====== TASK DATA ======
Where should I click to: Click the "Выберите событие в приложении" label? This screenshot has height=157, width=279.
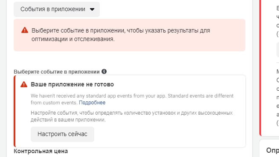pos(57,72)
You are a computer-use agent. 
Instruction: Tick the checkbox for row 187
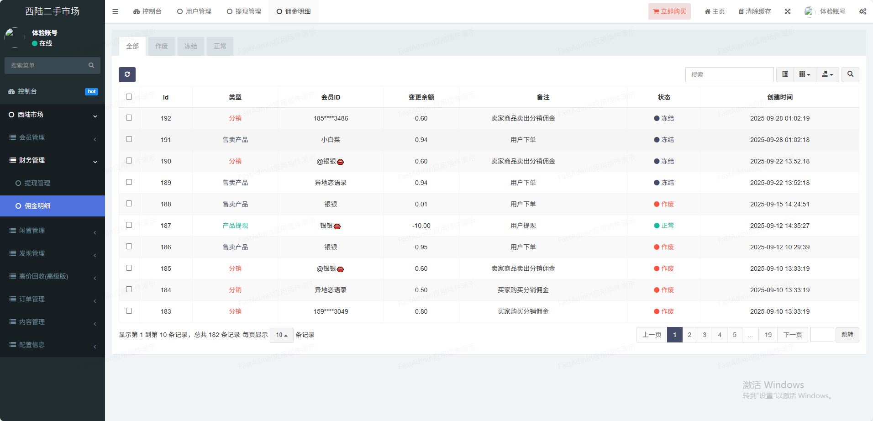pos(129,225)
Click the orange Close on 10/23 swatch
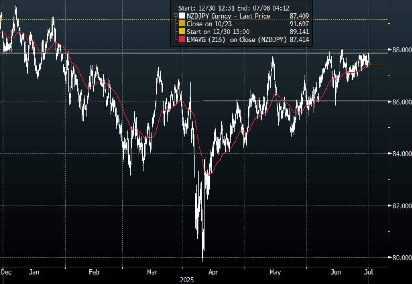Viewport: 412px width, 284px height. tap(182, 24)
======
====== TASK DATA ======
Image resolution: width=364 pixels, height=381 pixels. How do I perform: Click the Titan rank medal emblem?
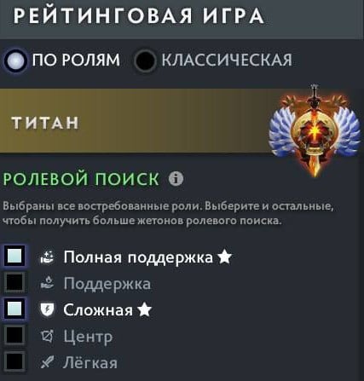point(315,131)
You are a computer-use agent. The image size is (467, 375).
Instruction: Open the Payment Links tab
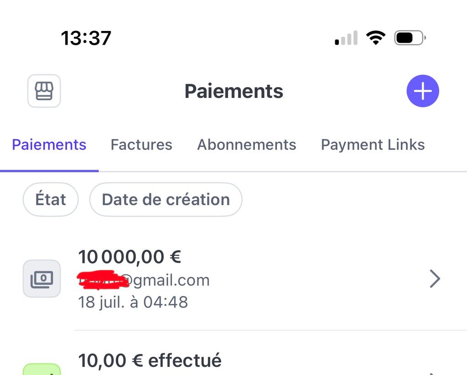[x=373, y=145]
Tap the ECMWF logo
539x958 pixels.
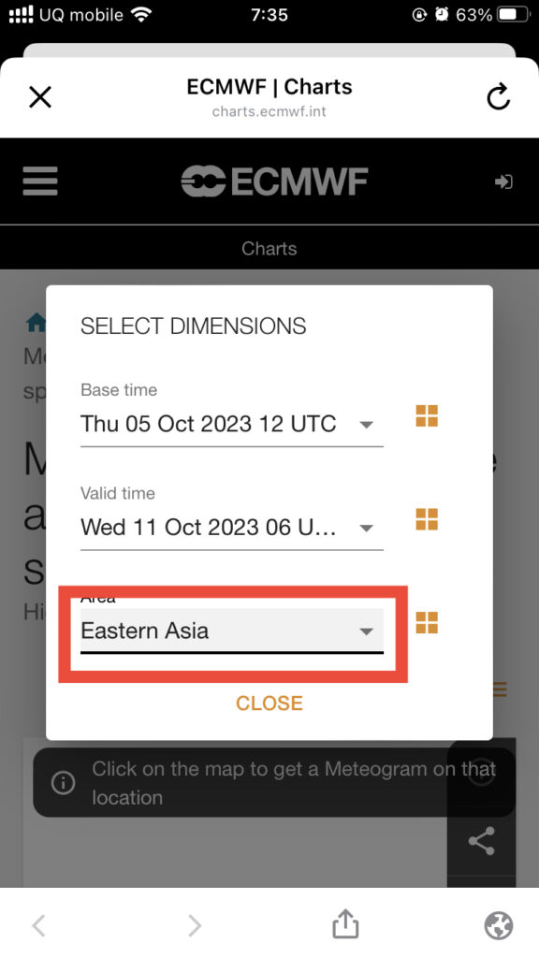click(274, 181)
======
TRY IT:
Whenever the string "agent" occurs in a line of the entries above, copy that line.

ANSWER TO THIS PROBLEM:
You are a computer-use agent. 
You are a computer-use agent. The image size is (467, 375).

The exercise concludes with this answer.